:: Exercise requirements ::
Collect every line in the listing below that contains the word "button".

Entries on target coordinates
________
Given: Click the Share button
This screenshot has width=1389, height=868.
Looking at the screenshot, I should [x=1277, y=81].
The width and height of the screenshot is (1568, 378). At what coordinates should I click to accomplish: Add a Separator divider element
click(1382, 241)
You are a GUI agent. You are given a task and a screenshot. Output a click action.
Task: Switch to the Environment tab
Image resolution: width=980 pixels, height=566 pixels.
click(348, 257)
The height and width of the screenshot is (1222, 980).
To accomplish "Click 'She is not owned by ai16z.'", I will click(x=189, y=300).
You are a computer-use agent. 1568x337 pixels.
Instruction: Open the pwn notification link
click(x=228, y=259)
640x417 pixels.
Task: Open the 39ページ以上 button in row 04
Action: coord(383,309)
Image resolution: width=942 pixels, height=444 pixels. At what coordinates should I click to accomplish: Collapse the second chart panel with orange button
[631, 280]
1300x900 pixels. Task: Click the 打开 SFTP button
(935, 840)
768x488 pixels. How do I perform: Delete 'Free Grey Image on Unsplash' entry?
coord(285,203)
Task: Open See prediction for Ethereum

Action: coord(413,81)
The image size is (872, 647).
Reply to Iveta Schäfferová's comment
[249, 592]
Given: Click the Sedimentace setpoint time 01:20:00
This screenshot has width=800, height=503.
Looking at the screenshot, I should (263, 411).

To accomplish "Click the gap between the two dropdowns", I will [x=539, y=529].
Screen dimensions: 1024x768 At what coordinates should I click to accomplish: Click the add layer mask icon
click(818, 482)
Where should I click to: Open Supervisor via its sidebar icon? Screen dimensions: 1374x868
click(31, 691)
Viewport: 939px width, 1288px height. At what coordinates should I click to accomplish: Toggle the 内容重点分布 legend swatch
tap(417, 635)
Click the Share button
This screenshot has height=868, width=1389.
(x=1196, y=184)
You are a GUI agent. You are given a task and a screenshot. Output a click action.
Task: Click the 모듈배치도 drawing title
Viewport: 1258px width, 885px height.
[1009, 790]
________
:: In response ::
Given: Click the Share button
Task: Open the 39ページ以上 button in row 04
Image resolution: width=942 pixels, height=444 pixels. At what coordinates should I click to accomplish: Collapse the second chart panel with orange button
1300x900 pixels. Task: Click the 打开 SFTP button
Click the Share button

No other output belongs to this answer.